Return the lines below exactly, starting at the line containing "Viewport: 540px width, 218px height." and ending with the line containing "Action: click(x=38, y=300)", both included. Omit the pictures from your answer.

##### MATERIAL PROVIDED

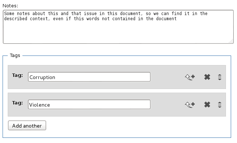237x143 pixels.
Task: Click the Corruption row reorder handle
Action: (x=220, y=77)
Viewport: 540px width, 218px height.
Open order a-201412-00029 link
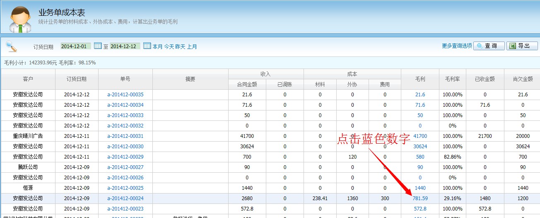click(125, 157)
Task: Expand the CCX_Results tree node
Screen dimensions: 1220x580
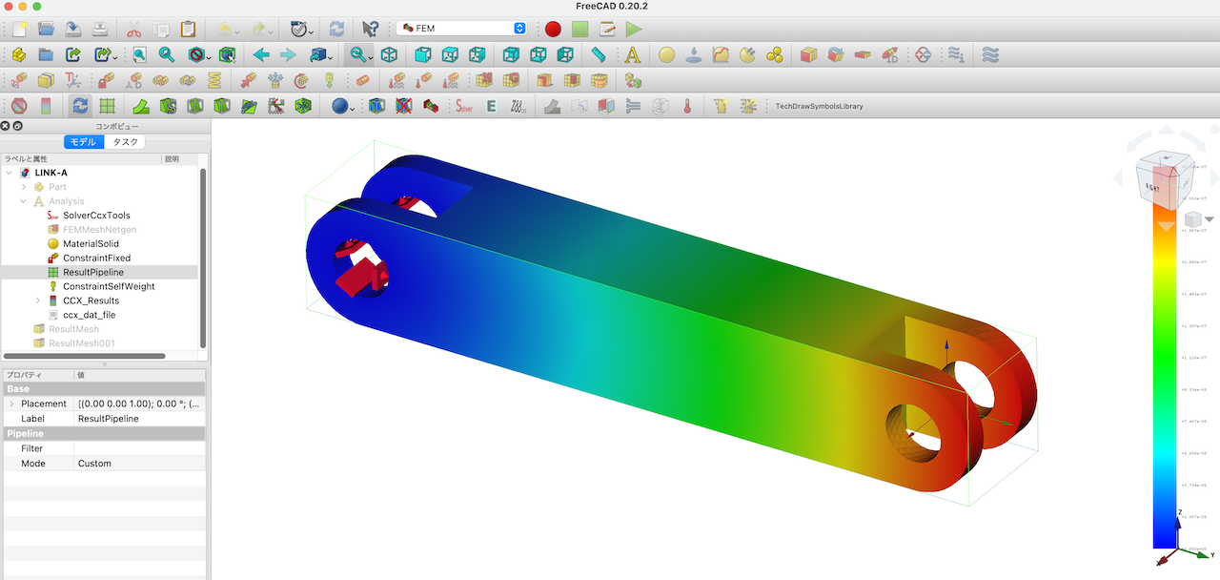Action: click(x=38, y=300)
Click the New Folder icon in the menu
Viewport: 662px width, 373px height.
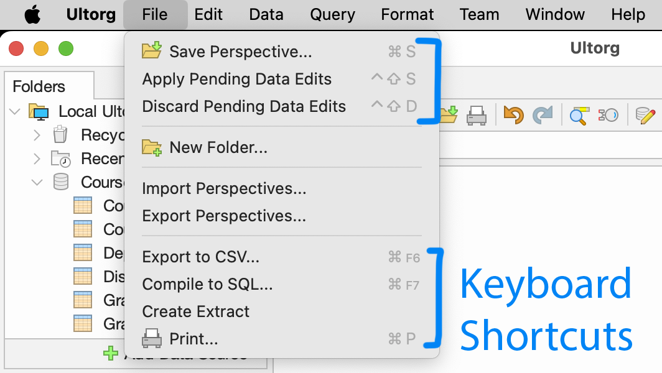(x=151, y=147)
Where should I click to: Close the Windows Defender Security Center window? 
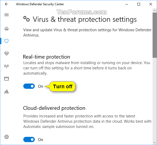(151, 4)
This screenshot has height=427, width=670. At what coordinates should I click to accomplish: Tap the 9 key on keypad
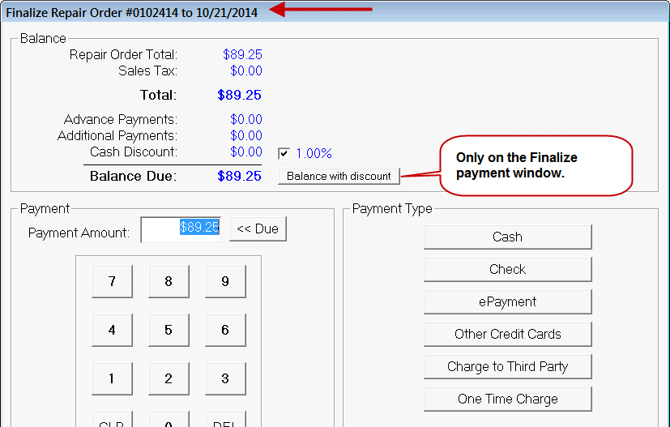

##########
##### MATERIAL PROVIDED

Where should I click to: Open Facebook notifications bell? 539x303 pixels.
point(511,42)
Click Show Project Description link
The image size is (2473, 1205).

##########
##### MATERIAL PROVIDED

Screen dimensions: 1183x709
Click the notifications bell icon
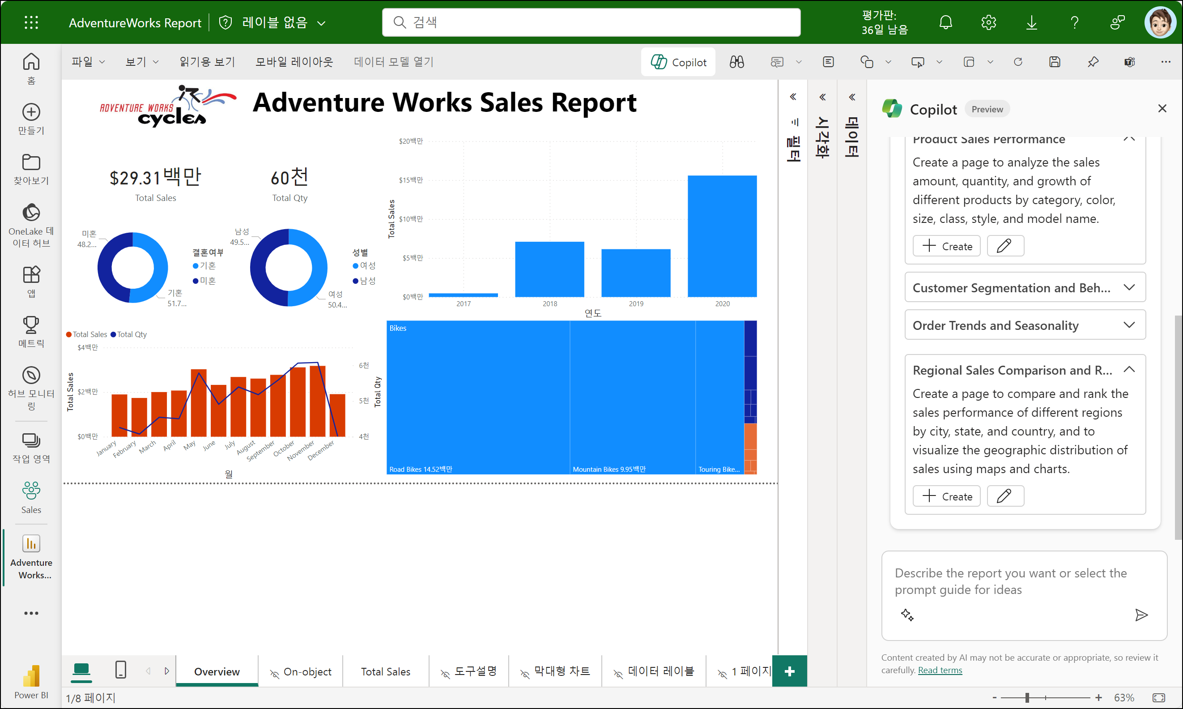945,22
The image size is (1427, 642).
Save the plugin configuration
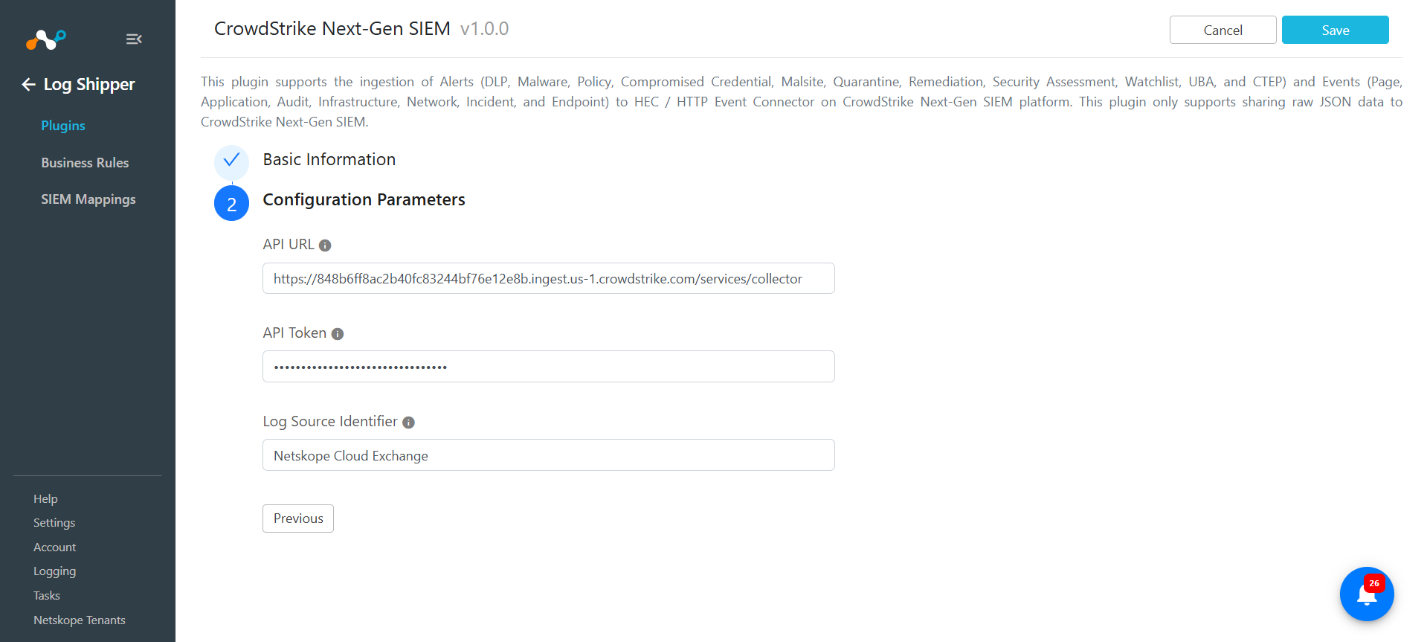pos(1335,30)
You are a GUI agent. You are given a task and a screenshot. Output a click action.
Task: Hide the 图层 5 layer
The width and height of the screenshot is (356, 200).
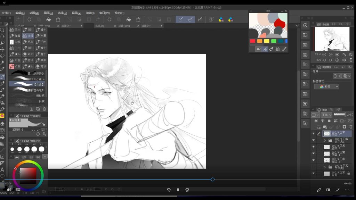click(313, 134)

##########

| EXPECTED ANSWER |
Viewport: 540px width, 218px height.
Open order a-201412-00029 link
click(125, 157)
Task: Expand the CCX_Results tree node
Screen dimensions: 1220x580
Action: click(x=38, y=300)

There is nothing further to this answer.